**Problem statement**:
Once you find the line containing "1024x768 pixels. At", set down exactly that line and every one after it through the end of the listing below, with both ends included and any pictures omitted.

**Records shown**:
- - - - -
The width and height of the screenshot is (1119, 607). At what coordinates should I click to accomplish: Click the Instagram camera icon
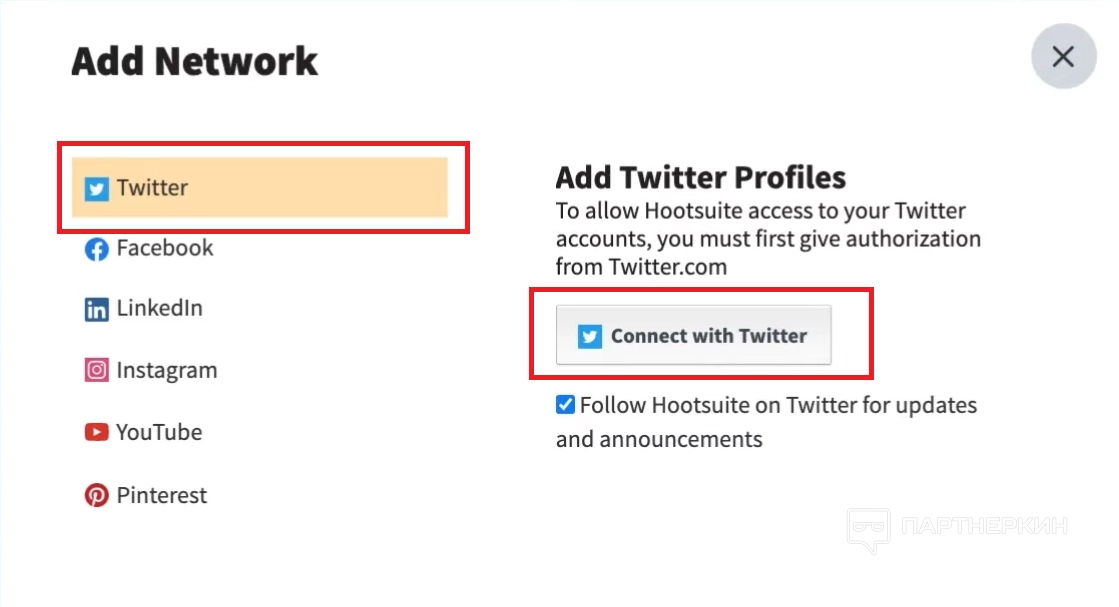(96, 371)
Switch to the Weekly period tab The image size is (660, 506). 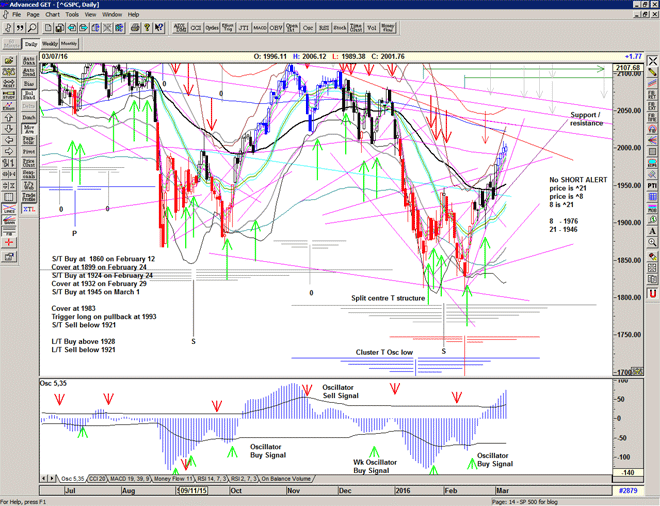[49, 44]
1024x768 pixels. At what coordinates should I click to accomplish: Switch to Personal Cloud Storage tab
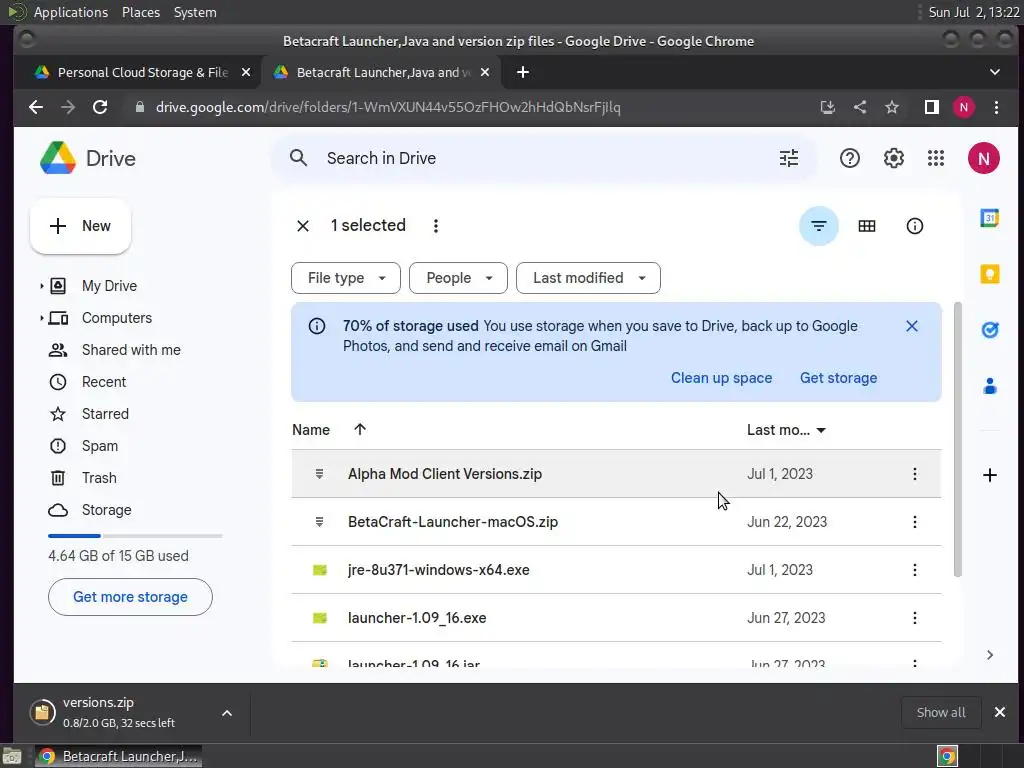coord(140,72)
- - - - -
**Response to the task**:
1024x768 pixels. At what coordinates should I click to accomplish: Switch to Personal Cloud Storage tab
coord(140,72)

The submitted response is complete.